Focusing on C-4 position of Hantzsch 1,4-dihydropyridines: Molecular modifications, enantioseparation, and binding mechanism to L- and T-type calcium channels.

1,4-Dihydropyridines (DHPs) represent the blockbuster class of L-type calcium channel blockers that have tremendous therapeutic value against cardiovascular conditions. Due to their abilities to additionally target other subtypes of calcium channels, DHPs are also considered promising molecules for the treatment of neurological and psychiatric disorders. Having been in the market for more than forty years, DHP is one of the most modified scaffolds for the development of novel molecules acting on calcium channels.
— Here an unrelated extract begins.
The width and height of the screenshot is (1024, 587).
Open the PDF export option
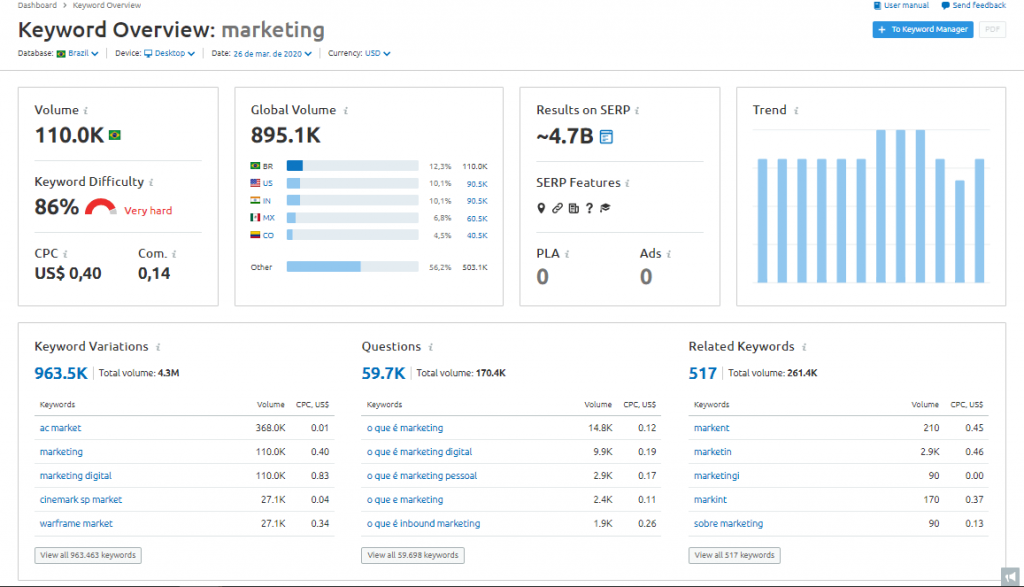click(991, 29)
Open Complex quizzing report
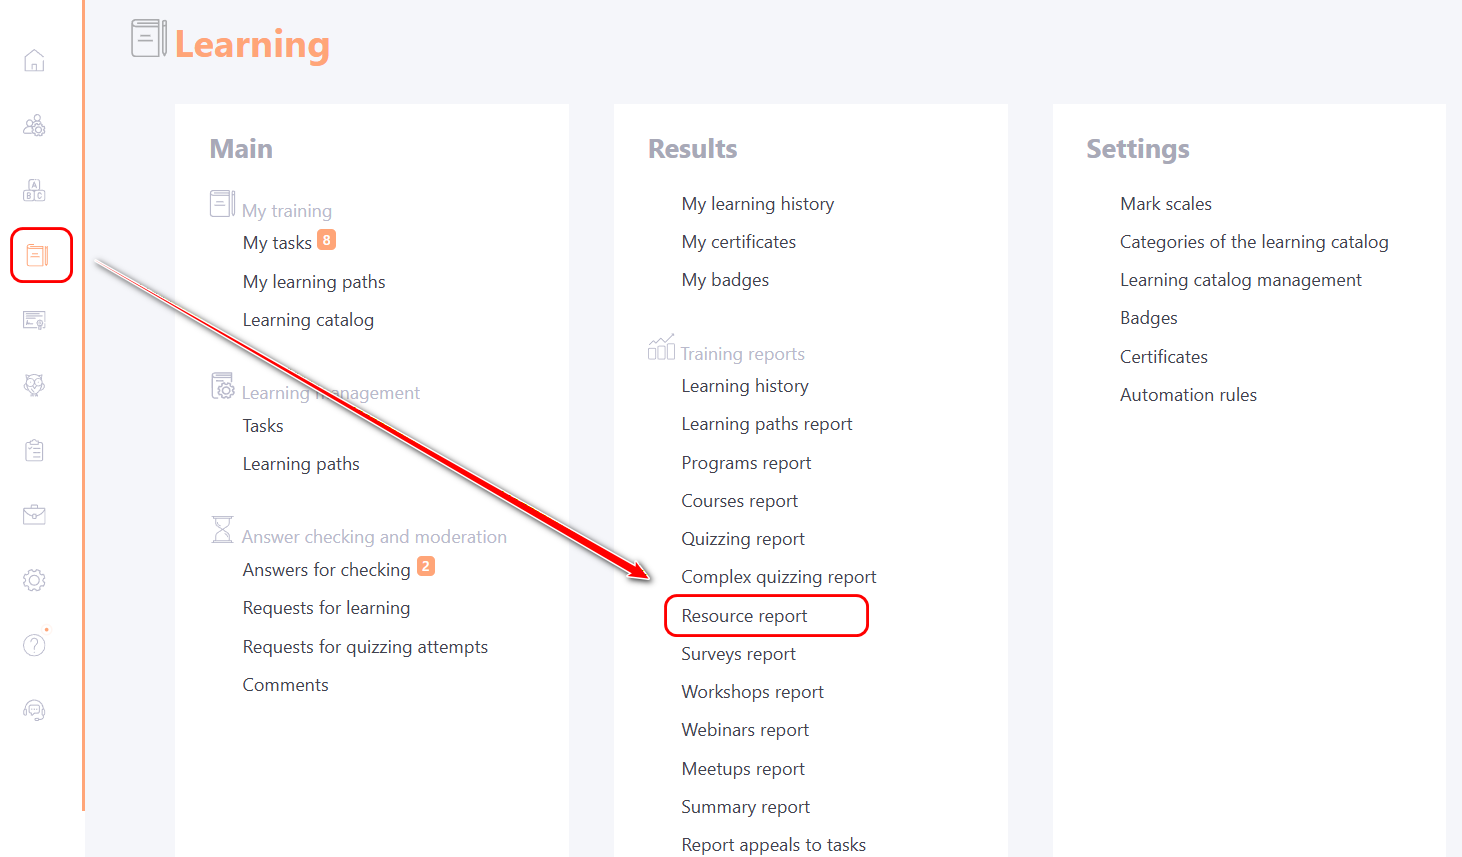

Taking the chemical structures of approved DHPs into account, it is noteworthy that C-4 position is the least modified part of the ring system. Therefore, in the present study, we focused on this location and carried out various molecular modifications to obtain twelve potential calcium channel blockers with a DHP-based hexahydroquinoline scaffold (DA1-DA12). The whole-cell patch clamp technique applied to analyze the blocking ability of the synthesized compounds on both L- (Ca1.2) and T- (Ca3.2) type calcium channels revealed five blockers with different selectivity profiles. Introducing naphthyl moiety onto the C-4 position of the main scaffold led to the identification of a selective blocker of Ca1.2 (DA8). The benzodioxole-substituted derivative (DA1) was the most potent and selective Ca3.2 inhibitor, therefore, its enantiomers were separated using HPLC on a chiral stationary phase. Retesting single isomers on Ca3.2 revealed that S-enantiomer was mainly responsible for the block. Finally, DA compounds were docked into two generated homology models of L- and T-type calcium channels. Molecular dynamics (MD) simulations and 3D pharmacophore modeling provided further insights into the detailed binding mechanism of DHPs to Ca1.2 as well as to Ca3.2.